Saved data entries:
/---
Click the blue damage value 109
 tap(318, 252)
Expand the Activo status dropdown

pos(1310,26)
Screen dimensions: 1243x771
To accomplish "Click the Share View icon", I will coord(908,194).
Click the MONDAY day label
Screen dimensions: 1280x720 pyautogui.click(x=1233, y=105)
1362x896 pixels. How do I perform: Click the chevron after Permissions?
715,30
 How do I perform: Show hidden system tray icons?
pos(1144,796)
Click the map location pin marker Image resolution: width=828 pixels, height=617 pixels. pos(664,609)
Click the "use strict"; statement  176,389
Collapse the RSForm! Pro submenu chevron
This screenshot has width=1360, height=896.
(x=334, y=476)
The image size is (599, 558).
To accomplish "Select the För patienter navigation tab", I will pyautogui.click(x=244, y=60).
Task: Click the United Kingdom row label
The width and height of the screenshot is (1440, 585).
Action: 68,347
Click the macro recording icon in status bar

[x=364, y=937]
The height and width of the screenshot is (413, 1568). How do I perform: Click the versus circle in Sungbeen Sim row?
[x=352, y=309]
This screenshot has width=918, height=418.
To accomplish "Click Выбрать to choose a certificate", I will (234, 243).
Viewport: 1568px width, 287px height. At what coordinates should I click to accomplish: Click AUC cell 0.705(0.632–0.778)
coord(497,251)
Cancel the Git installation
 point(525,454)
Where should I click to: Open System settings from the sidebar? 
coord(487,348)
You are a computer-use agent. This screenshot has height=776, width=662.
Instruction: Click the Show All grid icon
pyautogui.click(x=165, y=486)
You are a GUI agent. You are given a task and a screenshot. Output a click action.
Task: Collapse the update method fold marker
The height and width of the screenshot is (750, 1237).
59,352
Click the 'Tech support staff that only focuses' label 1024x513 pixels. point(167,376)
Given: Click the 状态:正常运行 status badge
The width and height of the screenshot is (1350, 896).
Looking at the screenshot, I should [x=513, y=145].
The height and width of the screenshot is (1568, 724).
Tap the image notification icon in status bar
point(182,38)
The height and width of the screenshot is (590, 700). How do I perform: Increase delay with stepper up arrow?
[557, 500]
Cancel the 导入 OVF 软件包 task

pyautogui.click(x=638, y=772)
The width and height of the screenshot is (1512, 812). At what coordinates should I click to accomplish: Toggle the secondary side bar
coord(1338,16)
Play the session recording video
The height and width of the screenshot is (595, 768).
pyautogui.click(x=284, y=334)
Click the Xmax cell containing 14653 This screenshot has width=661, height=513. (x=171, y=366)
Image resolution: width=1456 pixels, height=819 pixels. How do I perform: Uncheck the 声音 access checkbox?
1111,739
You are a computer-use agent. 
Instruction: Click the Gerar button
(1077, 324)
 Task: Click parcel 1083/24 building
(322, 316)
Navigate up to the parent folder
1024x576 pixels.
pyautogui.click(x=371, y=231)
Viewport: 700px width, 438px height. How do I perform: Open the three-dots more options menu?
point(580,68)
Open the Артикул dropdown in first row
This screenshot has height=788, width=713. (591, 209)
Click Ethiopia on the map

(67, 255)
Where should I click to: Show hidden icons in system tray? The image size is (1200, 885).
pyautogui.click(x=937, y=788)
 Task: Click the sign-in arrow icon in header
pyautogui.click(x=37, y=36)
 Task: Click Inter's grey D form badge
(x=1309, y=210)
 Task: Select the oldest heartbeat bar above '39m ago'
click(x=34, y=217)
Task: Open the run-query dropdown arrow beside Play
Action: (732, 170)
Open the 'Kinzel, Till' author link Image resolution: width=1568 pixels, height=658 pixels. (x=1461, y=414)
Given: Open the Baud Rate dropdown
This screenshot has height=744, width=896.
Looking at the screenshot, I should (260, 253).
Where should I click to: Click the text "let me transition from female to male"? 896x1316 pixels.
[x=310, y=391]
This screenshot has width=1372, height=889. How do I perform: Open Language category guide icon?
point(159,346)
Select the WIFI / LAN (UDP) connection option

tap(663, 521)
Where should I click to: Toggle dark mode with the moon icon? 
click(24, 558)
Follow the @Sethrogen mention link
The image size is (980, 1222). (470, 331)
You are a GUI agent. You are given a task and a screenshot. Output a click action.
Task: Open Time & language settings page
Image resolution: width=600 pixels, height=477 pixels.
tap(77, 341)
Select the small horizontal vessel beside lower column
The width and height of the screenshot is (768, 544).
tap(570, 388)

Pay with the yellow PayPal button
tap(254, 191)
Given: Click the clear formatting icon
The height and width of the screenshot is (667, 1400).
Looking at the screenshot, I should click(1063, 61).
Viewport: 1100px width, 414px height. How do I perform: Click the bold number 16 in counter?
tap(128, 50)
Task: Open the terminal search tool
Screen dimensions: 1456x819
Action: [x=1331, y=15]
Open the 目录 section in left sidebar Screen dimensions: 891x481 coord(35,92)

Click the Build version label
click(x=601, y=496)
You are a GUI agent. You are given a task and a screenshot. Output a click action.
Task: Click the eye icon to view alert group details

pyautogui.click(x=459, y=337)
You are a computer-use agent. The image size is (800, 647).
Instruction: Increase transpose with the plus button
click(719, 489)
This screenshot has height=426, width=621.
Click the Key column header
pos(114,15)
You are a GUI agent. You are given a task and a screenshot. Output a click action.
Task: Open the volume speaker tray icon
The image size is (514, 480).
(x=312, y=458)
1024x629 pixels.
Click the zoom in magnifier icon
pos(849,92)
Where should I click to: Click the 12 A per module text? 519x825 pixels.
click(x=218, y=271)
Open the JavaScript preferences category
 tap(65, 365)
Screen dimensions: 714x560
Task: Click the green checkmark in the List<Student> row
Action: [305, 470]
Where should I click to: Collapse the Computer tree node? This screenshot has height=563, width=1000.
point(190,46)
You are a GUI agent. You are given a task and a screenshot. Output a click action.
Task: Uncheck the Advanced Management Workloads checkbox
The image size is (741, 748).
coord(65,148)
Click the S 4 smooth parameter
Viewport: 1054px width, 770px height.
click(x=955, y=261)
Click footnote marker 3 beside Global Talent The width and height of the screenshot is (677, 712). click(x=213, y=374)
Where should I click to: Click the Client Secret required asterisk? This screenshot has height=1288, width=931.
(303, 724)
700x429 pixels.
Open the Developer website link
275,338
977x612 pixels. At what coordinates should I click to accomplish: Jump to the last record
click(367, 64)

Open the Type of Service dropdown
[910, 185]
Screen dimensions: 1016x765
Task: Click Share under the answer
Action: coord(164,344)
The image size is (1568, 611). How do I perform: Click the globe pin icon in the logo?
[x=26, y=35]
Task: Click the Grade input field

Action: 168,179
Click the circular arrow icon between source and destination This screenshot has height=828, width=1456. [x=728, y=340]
\---
*What is expected*.
Edit the lines from the one containing "Pay with the yellow PayPal button" through the one containing "Action: [x=1331, y=15]", inclusive, so that "clear formatting" becomes "remove formatting", and leave everything else unchanged.

*Written reply*.
Pay with the yellow PayPal button
tap(254, 191)
Given: Click the remove formatting icon
The height and width of the screenshot is (667, 1400).
Looking at the screenshot, I should click(1063, 61).
Viewport: 1100px width, 414px height. How do I perform: Click the bold number 16 in counter?
tap(128, 50)
Task: Open the terminal search tool
Screen dimensions: 1456x819
Action: [x=1331, y=15]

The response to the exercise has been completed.